▸ **Goal of the exercise**
Check every line below for the word "donna" and copy the ones that have it.

▸ **Provided information**
>>
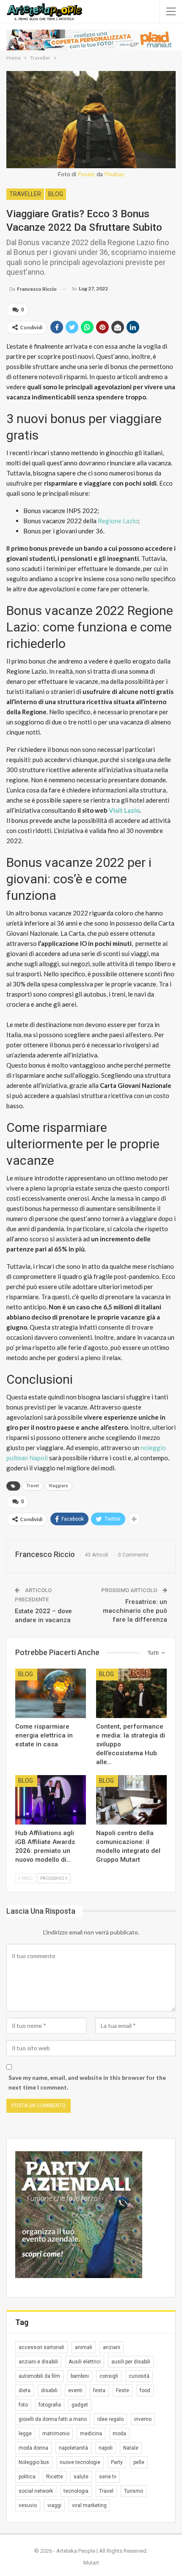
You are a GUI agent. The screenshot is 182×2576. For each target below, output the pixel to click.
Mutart (91, 2563)
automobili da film (39, 2376)
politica (27, 2477)
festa (99, 2390)
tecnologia (75, 2491)
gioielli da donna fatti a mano (53, 2419)
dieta (24, 2390)
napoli (106, 2448)
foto (23, 2405)
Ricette (54, 2477)
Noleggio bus (34, 2462)
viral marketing (89, 2505)
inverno (143, 2419)
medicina (91, 2434)
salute (81, 2477)
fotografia (50, 2405)
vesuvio (28, 2505)
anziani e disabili (38, 2362)
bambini (80, 2376)
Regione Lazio (118, 520)
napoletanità (73, 2448)
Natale (130, 2448)
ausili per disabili (130, 2362)
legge (25, 2434)
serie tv (107, 2477)
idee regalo (110, 2419)
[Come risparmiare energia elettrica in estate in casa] (50, 1693)
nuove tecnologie (80, 2462)
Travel (32, 1485)
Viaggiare (58, 1485)
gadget (80, 2405)
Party (117, 2462)
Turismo (133, 2491)
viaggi (54, 2505)
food (145, 2390)
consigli (108, 2376)
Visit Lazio (124, 810)
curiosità (139, 2376)
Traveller (25, 194)
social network (36, 2491)
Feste (122, 2390)
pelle (138, 2462)
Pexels (86, 174)
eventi (75, 2390)
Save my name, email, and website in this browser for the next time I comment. (87, 2082)
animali (83, 2347)
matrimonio (55, 2434)
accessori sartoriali (41, 2347)
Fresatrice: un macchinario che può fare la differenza (135, 1610)
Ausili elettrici (85, 2362)
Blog (55, 194)
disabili (49, 2390)
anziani (111, 2347)
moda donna (33, 2448)
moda (119, 2434)
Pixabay (114, 174)
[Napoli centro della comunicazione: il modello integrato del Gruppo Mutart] (131, 1800)
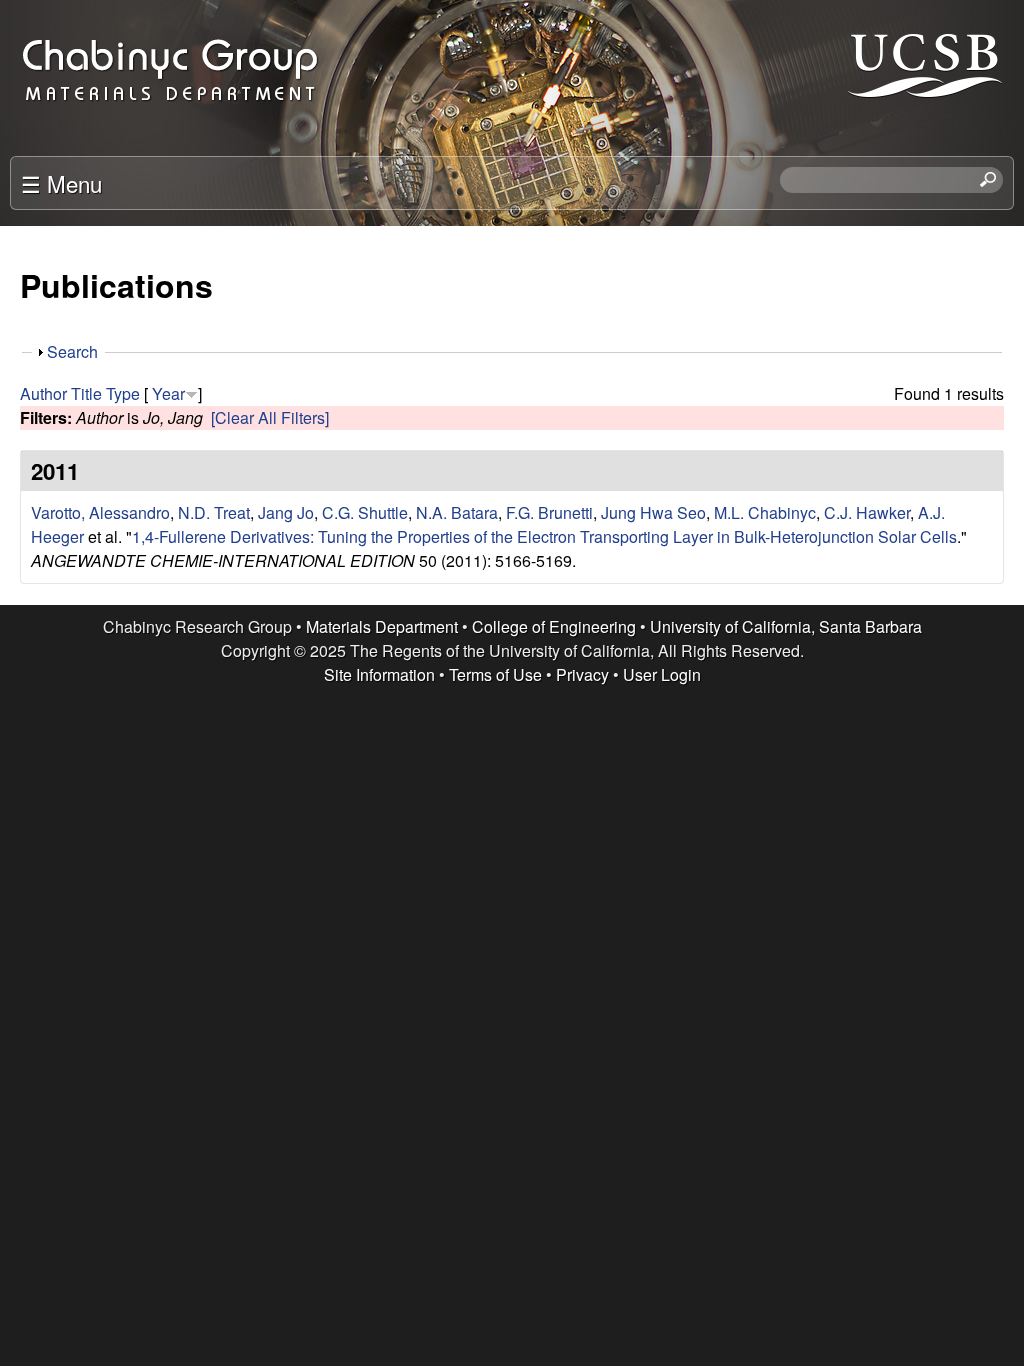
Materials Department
<<
▸ **Written answer**
gioielli da donna fatti a mano (53, 2419)
moda donna (33, 2448)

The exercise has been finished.